- Selection
----
Memory vs. Moment: Scattered Musings on Social Media and Smartphones
Memory vs
moment: legacy vs life. We can choose to spend our mortal lives striving to solidify
the wise fading whispers we leave behind in death.
Social media
brings us closer together. Sometimes true, often debatable. What is without
debate, however, is its power to remove time and space, allowing us to
communicate irrespective of distance, from almost any place on the planet to
another. This means that with great battery life and a strong signal we can
stay connected with our online communities, whilst alone, in the middle of
nowhere. But we live and breathe time and space, so it needn't be replaced in
all cases.
We can
become so absorbed by social media sites; sucked in by screens of increasing
size, that we wholly forget our surroundings. Our real world becomes the
T.A.R.D.I.S -like, paradoxical light that flutters back and forth, and left and
right from the little windows of our phone screens, pecking dreams and dropping
seeds. And before we know it, we become needy, and clutch our phones greedily
with our hands to our chests and with our eyes to our minds.
Sometimes
we need numinosity to survive; sometimes, it’s good to know we’re just a drop
in the ocean. It creates the curiosity to experience and travel, to try to
unravel all that there is that we don’t know or understand. But now the oceans
can be pooled in the palms of our hands, along with the sun-drenched sands of
distant lands that used to sit, quenched and wave-kissed. Now digitalized and
confined by ergonomic design, we can fit all this inside plastic, pixels and light
waves. We turn a bright day’s sun rays into frown-prompting glare, or, with
some appreciation, into the pallid reflection of a snapped imitation of ‘the
moment’, and where we see fit, filter it for Instagram, so someone can ‘like’ it,
and then comment: “great pic, man”.
All this
held in our hands. And so now that’s where we search and strive and live, in a
hand book. But only when we use it to guide us and not to define us, are we
unlocking its positive potential. What good is a stencil if not for the pencil
to fill it in? Is the preservation of memory worth disrupting the moment? I
suppose sometimes it is, and I suppose sometimes the taking of a photo is a
lovely memory in itself, but surely it cannot complement every situation.
----
- Stored data
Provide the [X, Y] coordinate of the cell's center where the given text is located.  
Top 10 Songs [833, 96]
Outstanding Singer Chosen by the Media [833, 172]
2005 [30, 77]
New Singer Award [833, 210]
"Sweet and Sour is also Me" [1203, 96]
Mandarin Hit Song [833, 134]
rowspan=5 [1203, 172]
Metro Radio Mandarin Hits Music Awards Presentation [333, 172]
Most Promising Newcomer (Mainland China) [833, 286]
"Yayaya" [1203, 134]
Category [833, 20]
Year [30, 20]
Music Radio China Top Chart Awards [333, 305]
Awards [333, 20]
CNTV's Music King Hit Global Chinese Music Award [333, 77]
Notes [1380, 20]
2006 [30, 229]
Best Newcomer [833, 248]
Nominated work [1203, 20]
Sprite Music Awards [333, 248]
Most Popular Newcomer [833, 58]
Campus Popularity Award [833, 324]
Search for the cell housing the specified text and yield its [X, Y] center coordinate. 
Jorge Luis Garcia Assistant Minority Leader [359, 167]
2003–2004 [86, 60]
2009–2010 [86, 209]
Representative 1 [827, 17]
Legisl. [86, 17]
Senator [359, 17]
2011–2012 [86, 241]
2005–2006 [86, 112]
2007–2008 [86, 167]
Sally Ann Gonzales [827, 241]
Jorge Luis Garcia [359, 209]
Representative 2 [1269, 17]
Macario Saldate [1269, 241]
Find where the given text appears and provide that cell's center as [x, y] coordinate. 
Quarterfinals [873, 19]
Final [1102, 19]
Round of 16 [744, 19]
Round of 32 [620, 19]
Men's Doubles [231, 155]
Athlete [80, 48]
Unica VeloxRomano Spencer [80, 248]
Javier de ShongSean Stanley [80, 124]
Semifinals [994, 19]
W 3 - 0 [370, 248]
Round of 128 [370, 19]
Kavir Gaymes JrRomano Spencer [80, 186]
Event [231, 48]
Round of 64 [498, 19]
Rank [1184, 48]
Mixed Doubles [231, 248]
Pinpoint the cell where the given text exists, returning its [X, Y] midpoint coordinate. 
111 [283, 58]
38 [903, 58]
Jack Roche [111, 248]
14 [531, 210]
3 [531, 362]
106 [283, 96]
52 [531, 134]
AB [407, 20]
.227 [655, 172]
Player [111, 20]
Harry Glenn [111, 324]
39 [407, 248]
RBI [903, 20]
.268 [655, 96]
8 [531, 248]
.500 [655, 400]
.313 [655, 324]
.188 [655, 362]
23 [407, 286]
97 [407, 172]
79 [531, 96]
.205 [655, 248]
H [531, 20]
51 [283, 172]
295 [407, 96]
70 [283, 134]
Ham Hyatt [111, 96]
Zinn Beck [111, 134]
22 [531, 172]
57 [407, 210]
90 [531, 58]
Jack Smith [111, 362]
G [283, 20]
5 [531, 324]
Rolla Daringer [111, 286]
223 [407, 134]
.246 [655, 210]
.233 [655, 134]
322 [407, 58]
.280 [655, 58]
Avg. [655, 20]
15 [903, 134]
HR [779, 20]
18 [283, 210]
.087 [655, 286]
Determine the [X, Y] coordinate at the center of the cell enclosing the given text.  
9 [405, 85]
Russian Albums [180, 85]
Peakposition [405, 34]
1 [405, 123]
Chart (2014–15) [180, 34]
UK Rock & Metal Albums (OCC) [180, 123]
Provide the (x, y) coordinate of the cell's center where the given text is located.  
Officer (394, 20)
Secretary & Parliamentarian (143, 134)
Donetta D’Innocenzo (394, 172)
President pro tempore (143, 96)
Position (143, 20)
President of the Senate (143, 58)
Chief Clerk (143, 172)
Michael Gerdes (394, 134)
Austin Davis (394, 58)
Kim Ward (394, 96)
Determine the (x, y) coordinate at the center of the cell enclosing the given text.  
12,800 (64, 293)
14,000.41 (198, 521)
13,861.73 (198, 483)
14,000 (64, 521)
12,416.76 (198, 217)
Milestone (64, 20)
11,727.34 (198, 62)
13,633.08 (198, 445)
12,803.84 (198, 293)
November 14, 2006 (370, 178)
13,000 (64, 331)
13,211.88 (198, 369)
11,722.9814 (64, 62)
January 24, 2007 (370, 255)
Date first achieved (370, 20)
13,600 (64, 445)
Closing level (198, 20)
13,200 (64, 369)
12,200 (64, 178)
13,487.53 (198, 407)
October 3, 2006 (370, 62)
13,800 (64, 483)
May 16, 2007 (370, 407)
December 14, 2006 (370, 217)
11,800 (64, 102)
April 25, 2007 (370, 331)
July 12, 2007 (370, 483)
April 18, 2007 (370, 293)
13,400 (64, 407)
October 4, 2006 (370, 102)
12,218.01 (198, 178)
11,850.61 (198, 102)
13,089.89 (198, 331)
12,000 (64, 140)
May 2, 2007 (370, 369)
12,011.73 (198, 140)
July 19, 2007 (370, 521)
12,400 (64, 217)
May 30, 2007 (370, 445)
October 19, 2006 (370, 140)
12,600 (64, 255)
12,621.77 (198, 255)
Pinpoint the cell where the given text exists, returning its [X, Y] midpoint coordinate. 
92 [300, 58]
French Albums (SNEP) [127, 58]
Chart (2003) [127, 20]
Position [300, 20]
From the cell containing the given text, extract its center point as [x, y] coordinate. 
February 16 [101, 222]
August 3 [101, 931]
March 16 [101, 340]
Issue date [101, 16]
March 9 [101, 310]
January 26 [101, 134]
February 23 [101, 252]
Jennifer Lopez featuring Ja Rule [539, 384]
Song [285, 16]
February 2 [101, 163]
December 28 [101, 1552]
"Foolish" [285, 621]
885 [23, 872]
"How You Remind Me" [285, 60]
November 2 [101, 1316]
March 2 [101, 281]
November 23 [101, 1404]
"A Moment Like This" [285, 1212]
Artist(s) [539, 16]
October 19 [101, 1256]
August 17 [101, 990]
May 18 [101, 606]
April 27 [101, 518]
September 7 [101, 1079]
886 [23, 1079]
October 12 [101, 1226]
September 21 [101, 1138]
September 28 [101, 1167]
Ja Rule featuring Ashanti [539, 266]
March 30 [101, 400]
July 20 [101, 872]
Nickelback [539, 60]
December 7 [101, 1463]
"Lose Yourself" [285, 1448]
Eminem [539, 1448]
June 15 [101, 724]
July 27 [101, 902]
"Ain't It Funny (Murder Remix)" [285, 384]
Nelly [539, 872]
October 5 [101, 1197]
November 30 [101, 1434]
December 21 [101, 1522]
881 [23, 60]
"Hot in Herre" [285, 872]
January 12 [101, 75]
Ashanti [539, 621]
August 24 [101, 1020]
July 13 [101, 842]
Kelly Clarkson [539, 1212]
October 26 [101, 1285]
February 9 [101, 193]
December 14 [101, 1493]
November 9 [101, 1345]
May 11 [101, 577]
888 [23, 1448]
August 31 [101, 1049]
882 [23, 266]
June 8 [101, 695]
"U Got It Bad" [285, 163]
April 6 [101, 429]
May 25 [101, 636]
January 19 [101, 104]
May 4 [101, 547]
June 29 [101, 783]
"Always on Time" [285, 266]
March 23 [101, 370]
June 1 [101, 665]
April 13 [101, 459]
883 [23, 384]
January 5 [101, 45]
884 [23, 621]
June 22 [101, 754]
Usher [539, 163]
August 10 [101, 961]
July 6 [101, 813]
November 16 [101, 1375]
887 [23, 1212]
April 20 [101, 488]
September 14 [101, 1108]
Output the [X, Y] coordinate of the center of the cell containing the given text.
----
- What to do
1. List every word or phrase that the piece on social media and smartphones sets inside quotation marks.
2. Print everything in the piece on social media and smartphones from "Memory vs. Moment: Scattered" down to "behind in death.".
Work only from the piece on social media and smartphones.

- Response list
1.
- the moment
- like
- great pic, man

2.
Memory vs. Moment: Scattered Musings on Social Media and Smartphones
Memory vs
moment: legacy vs life. We can choose to spend our mortal lives striving to solidify
the wise fading whispers we leave behind in death.